College aims name in a new direction

Westminster: Western Maryland College isn't that far west and isn't a state campus, so it seeks a new name telling what it is, not what it isn't.

January 12, 2002|By Childs Walker | Childs Walker,SUN STAFF

Western Maryland College in Westminster won't be called Western Maryland College for long, though what it will be called remains a mystery.

Tired of having prospective students think the college is in remote Western Maryland or assume it's a weak sister in the state university system, the private college's president and chairman of the board announced plans yesterday to find a new name.

They have hired an Illinois-based marketing firm for almost $200,000 to help with the six-month search.

"There's no doubt the name misrepresents what we are and hurts us with students who don't want to go all the way to Frostburg for school or who want to go to a private institution and think we're part of the state system," said President Joan Develin Coley.

Coley, who was inaugurated in April, called the current name an impediment to her vision of making the college one of the nation's finest liberal arts schools.

College leaders have talked about a name change for 30 years. The board of trustees made the final decision at its fall meeting, said Chairman James I. Melhorn.

"We take this action after decades of discussion and research that shows the current name is a nearly insurmountable obstacle to advancing the college's image and reputation on the national level," he said.

Coley and Melhorn said they spend too much time explaining what the college isn't. Such time is precious when it comes to potential applicants, each of whom offers about 20 seconds of attention on average, Coley said.

Even students with a strong interest have misconceptions about the distance from Baltimore. Coley said admissions officials know they must show up early at campus promotional events because families expect to drive for hours and therefore arrive quite early, stunned that the trip from Baltimore took only about 40 minutes.

Coley said the decision is not meant to disparage the western part of the state but said the region is "not perceived as a desirable location in the state by students."

She expects the volume and quality of student applications to increase with the new name.

The college enrolls about 1,600 undergraduates and receives more than 2,000 applications a year.

Similar colleges have improved their national profiles after name changes, Western Maryland leaders said. They pointed to Rhodes College in Memphis, Tenn., once called Southwestern at Memphis, as an example.

Long considered a regional college, Rhodes has vaulted into the top tier of liberal arts colleges since its name change in 1984, according to the college rankings by U.S. News and World Report.

The rise in stature and subsequent rises in the number and quality of applicants followed the name change almost overnight, said Tom Kepple, provost at Rhodes when the name was changed.

"I think all of us [colleges] have a pretty good idea who we are, but in some cases, the name just doesn't connote the type or quality of the institution," Kepple said. "I think that was the case at Rhodes, and I suspect it's the case at Western Maryland. It's amazing how positive a change you can make just by selecting a name that fits what you are."

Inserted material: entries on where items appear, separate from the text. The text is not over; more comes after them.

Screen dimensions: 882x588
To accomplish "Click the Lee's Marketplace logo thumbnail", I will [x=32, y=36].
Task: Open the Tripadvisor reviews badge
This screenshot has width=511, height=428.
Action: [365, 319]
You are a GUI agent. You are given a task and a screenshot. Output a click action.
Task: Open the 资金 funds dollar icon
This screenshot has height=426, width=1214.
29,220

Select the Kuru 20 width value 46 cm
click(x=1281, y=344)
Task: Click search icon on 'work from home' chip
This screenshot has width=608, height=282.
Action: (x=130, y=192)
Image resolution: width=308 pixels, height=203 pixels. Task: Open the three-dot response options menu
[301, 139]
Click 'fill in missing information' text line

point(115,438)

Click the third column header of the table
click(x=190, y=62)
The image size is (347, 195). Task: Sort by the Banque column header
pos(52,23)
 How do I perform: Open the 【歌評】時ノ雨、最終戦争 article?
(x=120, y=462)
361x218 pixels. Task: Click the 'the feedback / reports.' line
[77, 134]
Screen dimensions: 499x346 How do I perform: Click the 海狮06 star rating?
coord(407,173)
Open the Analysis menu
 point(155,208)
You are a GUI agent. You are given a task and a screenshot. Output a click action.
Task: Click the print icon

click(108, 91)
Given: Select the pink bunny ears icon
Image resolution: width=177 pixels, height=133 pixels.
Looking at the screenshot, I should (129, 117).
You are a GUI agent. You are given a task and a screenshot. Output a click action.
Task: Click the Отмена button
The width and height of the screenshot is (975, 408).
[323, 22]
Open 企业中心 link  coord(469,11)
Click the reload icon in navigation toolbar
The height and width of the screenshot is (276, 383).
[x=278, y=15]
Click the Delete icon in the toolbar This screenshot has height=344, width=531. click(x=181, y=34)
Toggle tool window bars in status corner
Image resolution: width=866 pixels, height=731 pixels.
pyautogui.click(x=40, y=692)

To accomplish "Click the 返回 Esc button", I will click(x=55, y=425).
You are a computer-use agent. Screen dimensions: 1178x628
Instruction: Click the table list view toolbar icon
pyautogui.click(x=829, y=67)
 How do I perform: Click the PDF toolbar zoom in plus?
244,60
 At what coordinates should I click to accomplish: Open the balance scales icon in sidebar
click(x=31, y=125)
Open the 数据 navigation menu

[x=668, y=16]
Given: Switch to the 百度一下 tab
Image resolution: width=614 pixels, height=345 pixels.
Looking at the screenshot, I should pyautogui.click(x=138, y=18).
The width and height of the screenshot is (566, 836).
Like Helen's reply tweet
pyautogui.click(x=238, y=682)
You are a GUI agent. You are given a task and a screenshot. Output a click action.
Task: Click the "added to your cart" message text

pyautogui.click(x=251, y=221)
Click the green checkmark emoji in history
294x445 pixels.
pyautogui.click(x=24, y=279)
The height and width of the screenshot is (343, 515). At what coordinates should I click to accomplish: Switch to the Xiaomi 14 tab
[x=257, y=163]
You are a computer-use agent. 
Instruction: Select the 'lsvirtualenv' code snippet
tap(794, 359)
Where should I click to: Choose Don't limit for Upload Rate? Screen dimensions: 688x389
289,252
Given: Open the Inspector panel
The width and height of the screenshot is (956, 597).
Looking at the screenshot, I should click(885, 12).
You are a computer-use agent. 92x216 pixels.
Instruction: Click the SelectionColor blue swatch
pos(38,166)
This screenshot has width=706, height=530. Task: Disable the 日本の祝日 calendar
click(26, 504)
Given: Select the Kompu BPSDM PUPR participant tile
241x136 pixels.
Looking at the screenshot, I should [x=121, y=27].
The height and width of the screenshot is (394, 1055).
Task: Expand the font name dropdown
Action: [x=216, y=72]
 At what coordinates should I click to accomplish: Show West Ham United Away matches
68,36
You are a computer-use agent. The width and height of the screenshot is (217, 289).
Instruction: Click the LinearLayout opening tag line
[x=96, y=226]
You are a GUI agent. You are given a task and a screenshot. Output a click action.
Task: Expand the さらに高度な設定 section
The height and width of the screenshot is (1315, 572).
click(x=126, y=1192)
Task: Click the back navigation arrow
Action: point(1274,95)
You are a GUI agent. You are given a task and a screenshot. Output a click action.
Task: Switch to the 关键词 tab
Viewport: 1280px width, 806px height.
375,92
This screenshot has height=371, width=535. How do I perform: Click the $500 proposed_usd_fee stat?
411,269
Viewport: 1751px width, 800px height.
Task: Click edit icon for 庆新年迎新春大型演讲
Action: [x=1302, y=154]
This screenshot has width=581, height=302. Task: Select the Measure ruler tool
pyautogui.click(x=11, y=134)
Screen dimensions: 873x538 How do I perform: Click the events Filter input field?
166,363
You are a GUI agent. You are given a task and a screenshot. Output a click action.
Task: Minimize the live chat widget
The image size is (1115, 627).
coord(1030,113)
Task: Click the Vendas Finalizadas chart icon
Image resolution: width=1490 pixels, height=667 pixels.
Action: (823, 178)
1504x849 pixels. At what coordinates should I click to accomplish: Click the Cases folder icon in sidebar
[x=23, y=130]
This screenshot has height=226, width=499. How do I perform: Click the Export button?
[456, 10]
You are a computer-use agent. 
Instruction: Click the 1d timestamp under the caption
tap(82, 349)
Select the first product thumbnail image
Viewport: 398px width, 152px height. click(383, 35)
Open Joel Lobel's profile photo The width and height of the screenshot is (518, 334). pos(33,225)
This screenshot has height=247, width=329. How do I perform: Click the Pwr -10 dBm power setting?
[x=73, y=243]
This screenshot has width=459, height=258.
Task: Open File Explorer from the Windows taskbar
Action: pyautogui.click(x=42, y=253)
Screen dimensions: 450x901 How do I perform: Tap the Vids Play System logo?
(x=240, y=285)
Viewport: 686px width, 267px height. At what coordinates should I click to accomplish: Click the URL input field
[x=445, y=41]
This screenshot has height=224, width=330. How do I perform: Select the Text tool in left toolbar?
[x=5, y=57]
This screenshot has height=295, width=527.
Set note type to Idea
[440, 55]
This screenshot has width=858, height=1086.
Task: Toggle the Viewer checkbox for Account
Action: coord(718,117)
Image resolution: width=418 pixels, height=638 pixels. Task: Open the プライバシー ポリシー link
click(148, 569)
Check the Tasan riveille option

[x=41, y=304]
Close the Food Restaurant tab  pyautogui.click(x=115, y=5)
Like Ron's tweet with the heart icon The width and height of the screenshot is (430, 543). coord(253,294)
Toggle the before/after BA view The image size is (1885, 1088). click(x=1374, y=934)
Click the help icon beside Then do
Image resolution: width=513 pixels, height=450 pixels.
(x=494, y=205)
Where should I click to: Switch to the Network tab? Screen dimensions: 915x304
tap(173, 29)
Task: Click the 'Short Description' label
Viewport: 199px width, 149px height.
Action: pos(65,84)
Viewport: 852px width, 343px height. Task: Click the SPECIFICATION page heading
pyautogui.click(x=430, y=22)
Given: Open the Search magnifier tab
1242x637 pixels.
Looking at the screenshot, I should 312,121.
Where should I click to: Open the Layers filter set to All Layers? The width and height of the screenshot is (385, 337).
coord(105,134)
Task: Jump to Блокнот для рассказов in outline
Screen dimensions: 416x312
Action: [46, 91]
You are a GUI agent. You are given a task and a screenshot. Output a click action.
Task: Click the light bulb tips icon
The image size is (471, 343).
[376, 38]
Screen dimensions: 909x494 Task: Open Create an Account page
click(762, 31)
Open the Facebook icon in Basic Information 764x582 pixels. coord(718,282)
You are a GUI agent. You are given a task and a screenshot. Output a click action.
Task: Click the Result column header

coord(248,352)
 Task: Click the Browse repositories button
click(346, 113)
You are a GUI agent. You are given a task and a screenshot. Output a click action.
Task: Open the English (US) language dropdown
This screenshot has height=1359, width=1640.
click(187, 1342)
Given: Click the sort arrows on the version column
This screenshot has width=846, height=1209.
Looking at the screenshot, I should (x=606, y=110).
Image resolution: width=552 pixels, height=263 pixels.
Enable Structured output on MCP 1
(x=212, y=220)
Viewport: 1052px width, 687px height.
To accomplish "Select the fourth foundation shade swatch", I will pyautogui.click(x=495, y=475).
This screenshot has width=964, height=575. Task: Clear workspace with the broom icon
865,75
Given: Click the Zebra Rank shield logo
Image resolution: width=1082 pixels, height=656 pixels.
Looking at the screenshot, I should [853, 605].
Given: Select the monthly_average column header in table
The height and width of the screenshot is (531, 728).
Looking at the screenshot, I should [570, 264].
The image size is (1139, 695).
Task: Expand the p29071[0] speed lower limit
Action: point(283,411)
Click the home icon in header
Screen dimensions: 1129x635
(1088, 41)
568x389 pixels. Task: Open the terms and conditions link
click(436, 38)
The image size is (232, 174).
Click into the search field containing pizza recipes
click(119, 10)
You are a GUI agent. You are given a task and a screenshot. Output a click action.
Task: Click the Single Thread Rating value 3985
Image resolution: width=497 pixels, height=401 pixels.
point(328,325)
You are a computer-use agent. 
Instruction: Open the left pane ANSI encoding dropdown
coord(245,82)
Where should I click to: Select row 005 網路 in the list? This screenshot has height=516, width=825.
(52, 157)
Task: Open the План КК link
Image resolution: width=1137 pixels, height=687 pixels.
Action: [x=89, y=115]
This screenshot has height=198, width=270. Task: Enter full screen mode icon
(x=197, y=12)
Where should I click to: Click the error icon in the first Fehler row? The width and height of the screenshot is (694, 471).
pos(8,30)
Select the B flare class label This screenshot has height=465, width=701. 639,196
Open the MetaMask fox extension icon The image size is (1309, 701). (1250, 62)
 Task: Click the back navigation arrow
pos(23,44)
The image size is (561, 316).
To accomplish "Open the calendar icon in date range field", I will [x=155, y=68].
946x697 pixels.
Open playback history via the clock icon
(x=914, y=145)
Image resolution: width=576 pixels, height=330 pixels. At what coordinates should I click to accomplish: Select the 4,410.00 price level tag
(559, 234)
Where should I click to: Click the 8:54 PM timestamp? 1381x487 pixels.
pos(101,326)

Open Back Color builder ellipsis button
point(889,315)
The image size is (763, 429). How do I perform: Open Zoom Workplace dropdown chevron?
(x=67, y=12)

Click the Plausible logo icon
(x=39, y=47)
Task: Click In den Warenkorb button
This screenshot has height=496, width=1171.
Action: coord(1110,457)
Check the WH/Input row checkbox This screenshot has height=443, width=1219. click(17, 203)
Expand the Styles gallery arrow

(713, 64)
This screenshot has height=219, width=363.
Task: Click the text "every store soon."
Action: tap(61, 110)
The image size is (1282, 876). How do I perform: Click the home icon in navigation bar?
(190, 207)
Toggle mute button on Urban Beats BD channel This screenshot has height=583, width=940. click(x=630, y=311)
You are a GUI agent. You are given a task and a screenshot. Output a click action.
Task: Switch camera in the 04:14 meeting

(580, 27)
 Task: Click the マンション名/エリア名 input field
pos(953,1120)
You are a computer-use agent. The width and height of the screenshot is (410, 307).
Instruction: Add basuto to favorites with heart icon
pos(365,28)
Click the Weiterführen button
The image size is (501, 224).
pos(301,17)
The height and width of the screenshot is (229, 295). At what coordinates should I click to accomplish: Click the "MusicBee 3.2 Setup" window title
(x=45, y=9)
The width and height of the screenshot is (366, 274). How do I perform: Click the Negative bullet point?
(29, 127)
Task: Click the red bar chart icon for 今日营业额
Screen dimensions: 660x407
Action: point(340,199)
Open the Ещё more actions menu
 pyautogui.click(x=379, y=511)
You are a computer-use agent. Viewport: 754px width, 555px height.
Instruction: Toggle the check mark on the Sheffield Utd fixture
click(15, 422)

Colleges have become more like corporations in their marketing acumen, said Rob Moore, president of LipmanHearne, the consulting firm that will work with Western Maryland on the name change.

"What's happened over the last five years is that colleges have developed a greater understanding that marketing is legitimate," he said. "As long as its wedded to the purpose of the college, it can really help tell students and alumni what the college is and wants to be."

In Maryland, the university system approved an array of name changes for its institutions in 1996. In one of those changes, Towson State University became Towson University, a move its president hoped would separate it from the state university system in the minds of applicants and donors.

Last year, Salisbury State University changed its name to Salisbury University. President Janet Dudley-Eshbach said at the time, "Frankly, people were sick of the `Salisbury Steak' jokes. It got a little annoying."

In perhaps the most minute change, Maryland Institute, College of Art dropped the comma from its name last summer.

Other schools have changed names to honor major donors. In 1992, industrialist Henry Rowan and his wife gave $100 million to Glassboro State College, which became Rowan College of New Jersey and is now Rowan University.

Founded in 1867, Western Maryland was named for Western Maryland Railroad, a major benefactor at the time. The college has no plans to change its mascot, seal, alma mater or school colors. But Coley joked that she expects a run on the school store as students seize the final sweatshirts, mugs and flags bearing the old name.

She and Melhorn announced the impending change to a crowd of faculty members, alumni and students yesterday. The college will also inform alumni, parents and students of its plans through letters and e-mails.

Coley said she heard no significant reaction immediately after the announcement but that she expects flak from alumni and students who identify with the name.

Alumni leaders have supported the decision. "The current name is something we've had to overcome, not a positive," said Phil Enstice, alumni association president.

Many students have yet to return from winter break, but those interviewed on campus yesterday offered mixed reactions.

"I think it's good that they're changing it, because every time I tell someone I go here, they assume I go to school way out in the far west," said Calvin Woodward, a sophomore from Baltimore.

Sophomore Lauren Cramer of Barrington, N.J., stared down at her sweatshirt, with "Western Maryland" emblazoned on it in green and gold, before scrunching her face and saying of the planned change, "I don't like it."

Cramer said she never thought about the college's name while making her selection.